Mere Paas Ma Hai (sort of). A family elder is always an asset. But these are modern times. So there’s no need for a modern-day Aurangzeb to literally present Dara Shikhoh’s head to Shah Jahan. But a distraught mother is always a good draw because we are sentimental people raised on Nirupa Roy’s tears. By the way, even she is not sacred. The police were called as her sons Kiran and Yogesh brawled over their mother’s Malabar Hill property, smashing window panes and hurling abuses. But a peacemaker mother is always good for the TRPs as any soap knows. Kokilaben Ambani presided over the peace accord between the warring brothers or rather cessation of open hostilities, which was concluded at the family temple with the blessings of Srinathji. Fathers play a more complex role, sometimes dealmaker, sometimes taking sides. Rahul Bajaj quietly split his empire into Bajaj Auto and Bajaj Finserv to be shared between Rajiv and Sanjiv before any feud became tabloid fodder. Lakshmi Mittal went against his father’s wishes by splitting off the international arm of the family’s steel empire, and became estranged from his younger brother Pramod.

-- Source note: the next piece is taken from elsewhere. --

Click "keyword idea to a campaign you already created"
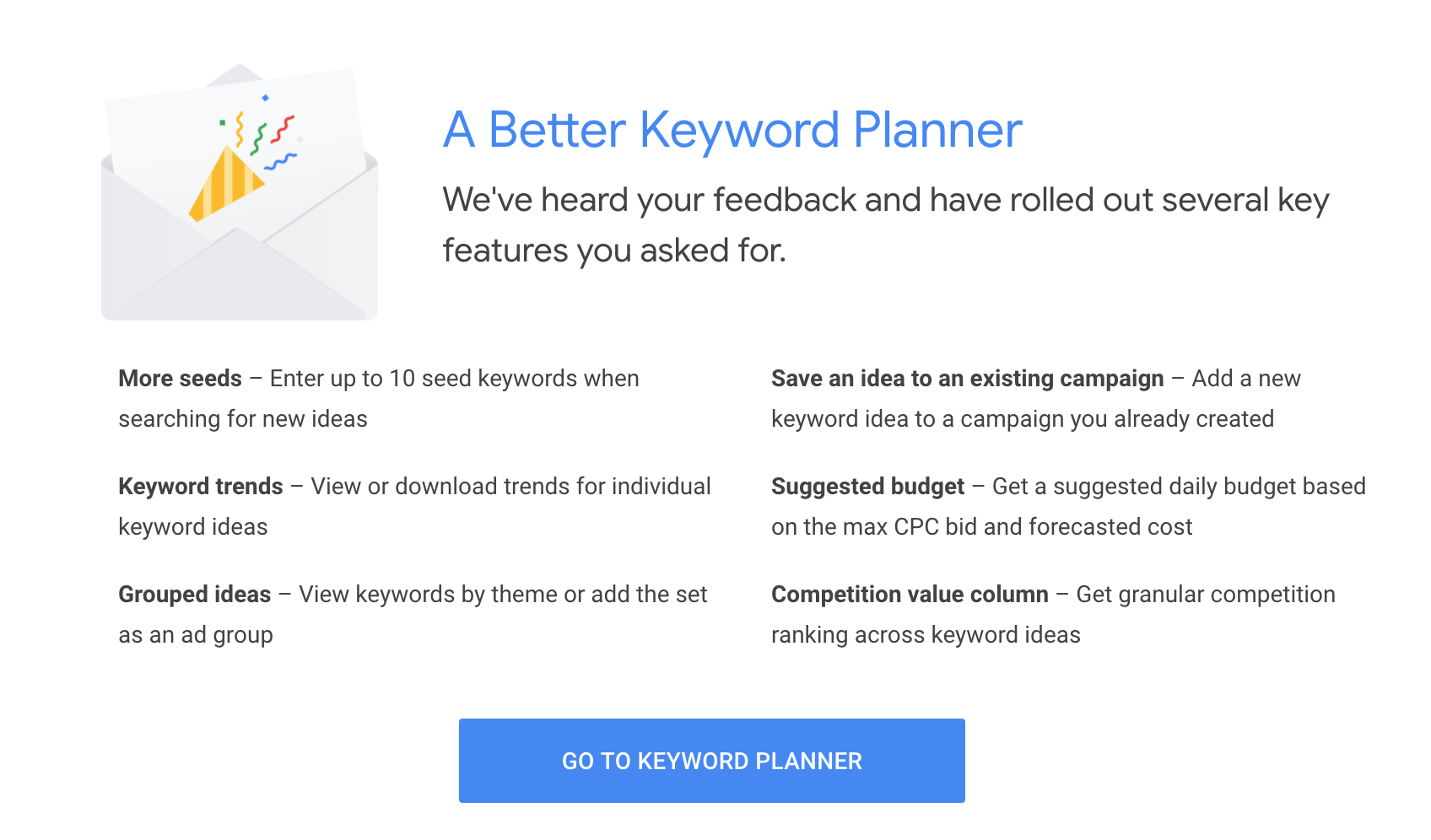Viewport: 1431px width, 840px height. (x=1023, y=419)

Of course, India is not alone in this Game of Thrones. Brother against brother was the leitmotif of the American Civil War, although in England, King Lear was undone by his feuding daughters. King Richard found his throne usurped by his brother John after the Crusades. Henry I imprisoned his brother Robert in the Tower of London. Mahmud of Ghazni had to wrest the throne his father left to his brother Ismail. And here is one many of us don’t know about: When Adi and Rudi Dassler of the Dassler Brothers Shoe Factory fell out, Adi formed Adidas in 1948 and his brother moved to the other end of town and formed his own company, Puma. They never reconciled.

But in family-oriented India, brother vs brother gets an extra fillip. We just do melodrama better and when high finance meets family izzat, all under the watchful eyes of the family God, in a no-holds-barred dangal, all bets are off. Move over, Big Brother. Big Billionaire Brother Blowout is here, the perfect show for aspirational India.